(Screenshot grounding data)

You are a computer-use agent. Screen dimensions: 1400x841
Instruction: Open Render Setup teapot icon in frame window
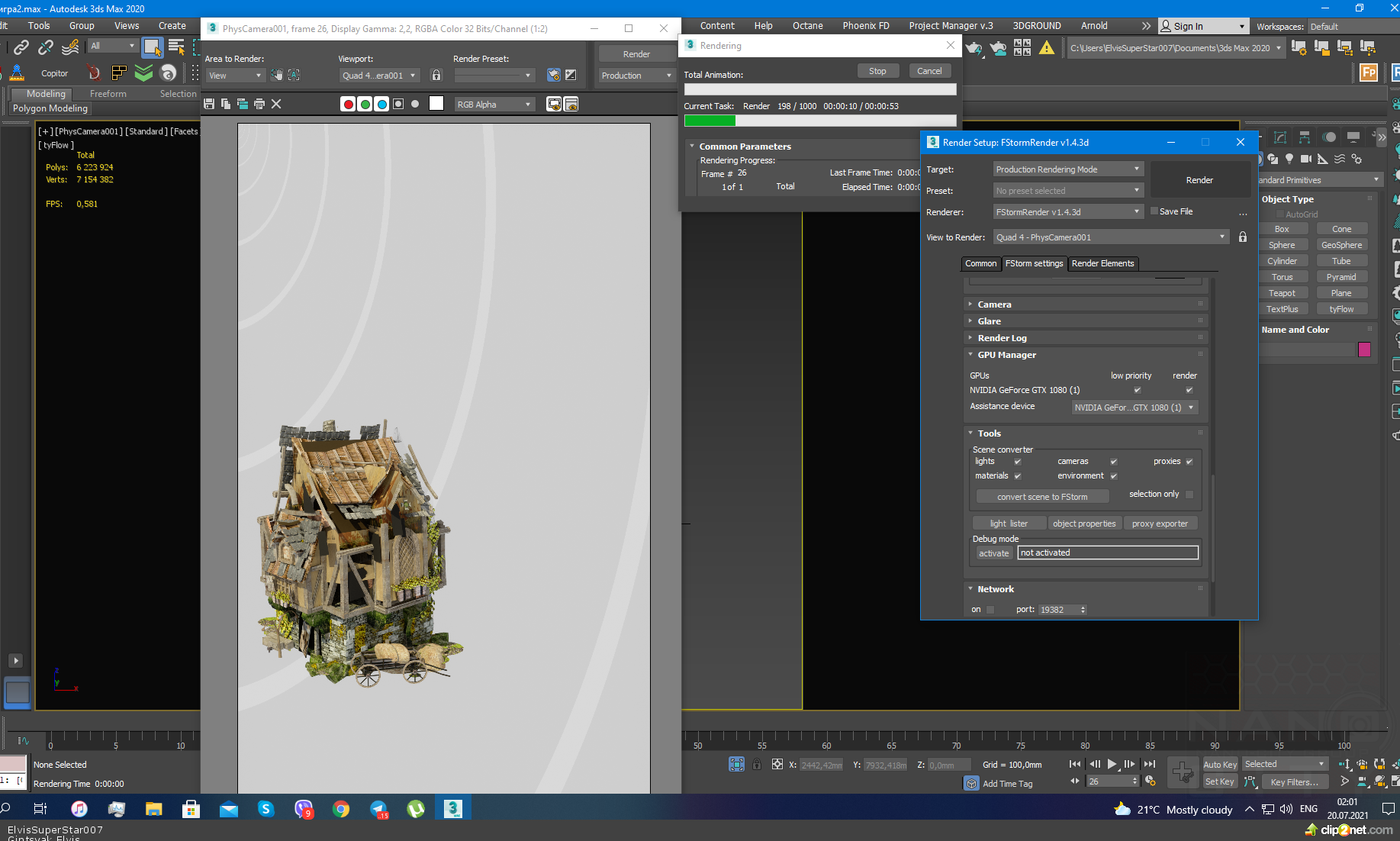pyautogui.click(x=553, y=75)
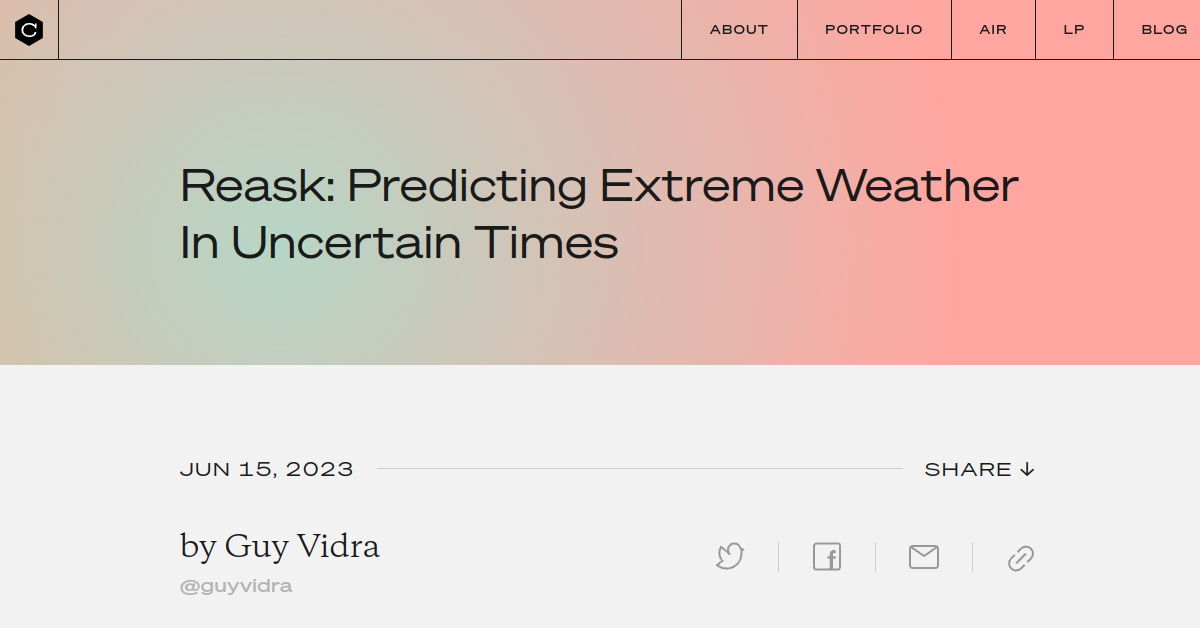Image resolution: width=1200 pixels, height=628 pixels.
Task: Select the JUN 15, 2023 date
Action: 266,468
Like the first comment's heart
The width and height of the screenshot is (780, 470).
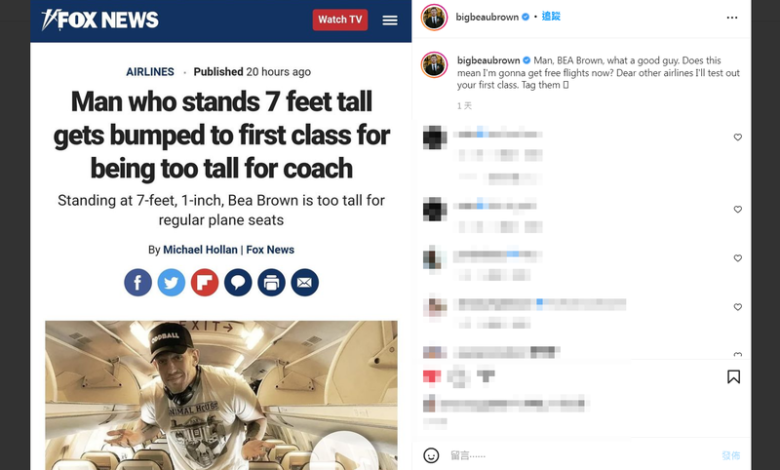coord(738,137)
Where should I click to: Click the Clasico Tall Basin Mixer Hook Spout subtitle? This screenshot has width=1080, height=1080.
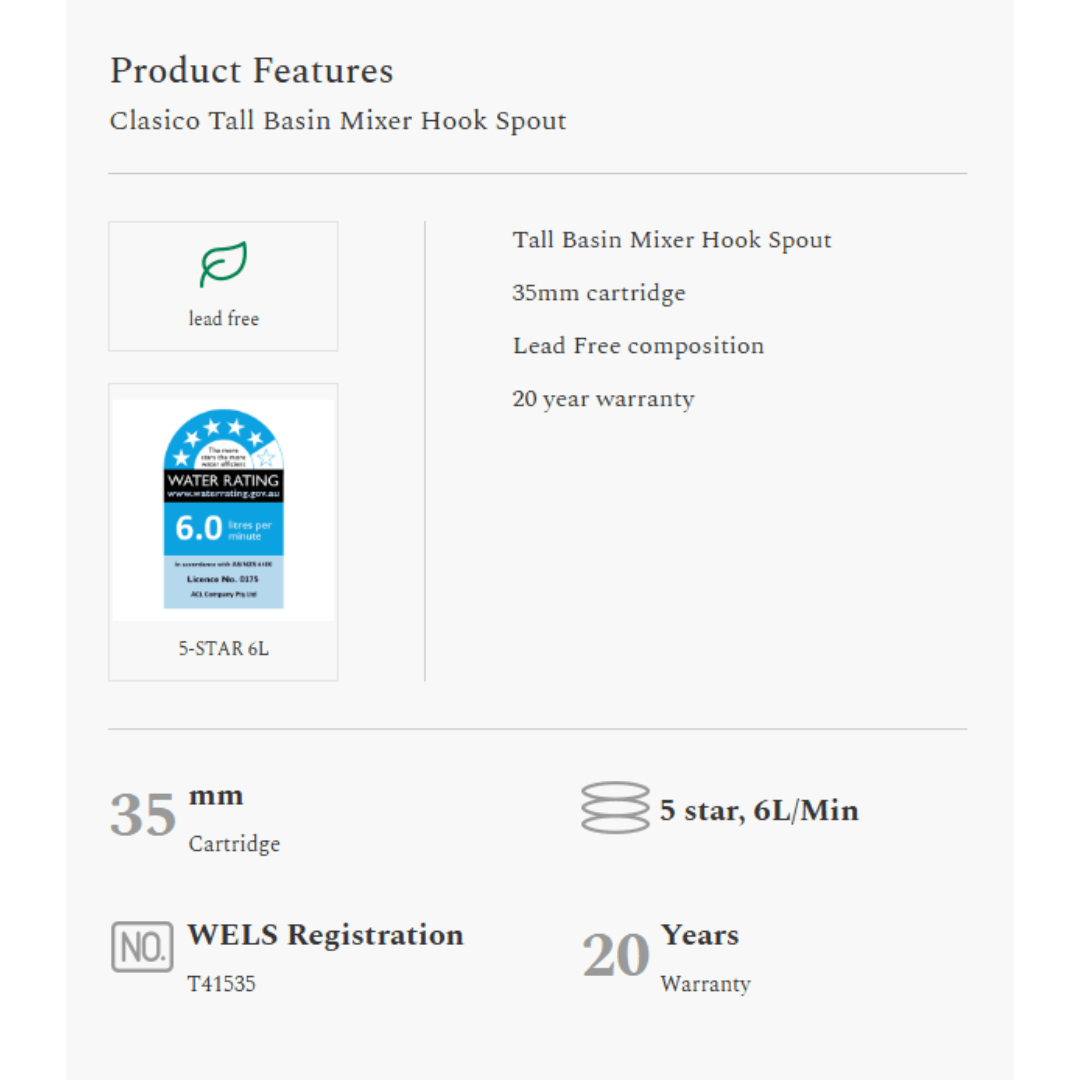338,121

# ACTIVITY
Excluding the pictures, restate word for word the lines from the one that holds "Like the first comment's heart" through the last line of the entries, both ends included.

# EXERCISE ANSWER
Like the first comment's heart
The width and height of the screenshot is (780, 470).
coord(738,137)
Where should I click to: Click the Clasico Tall Basin Mixer Hook Spout subtitle? This screenshot has width=1080, height=1080.
338,121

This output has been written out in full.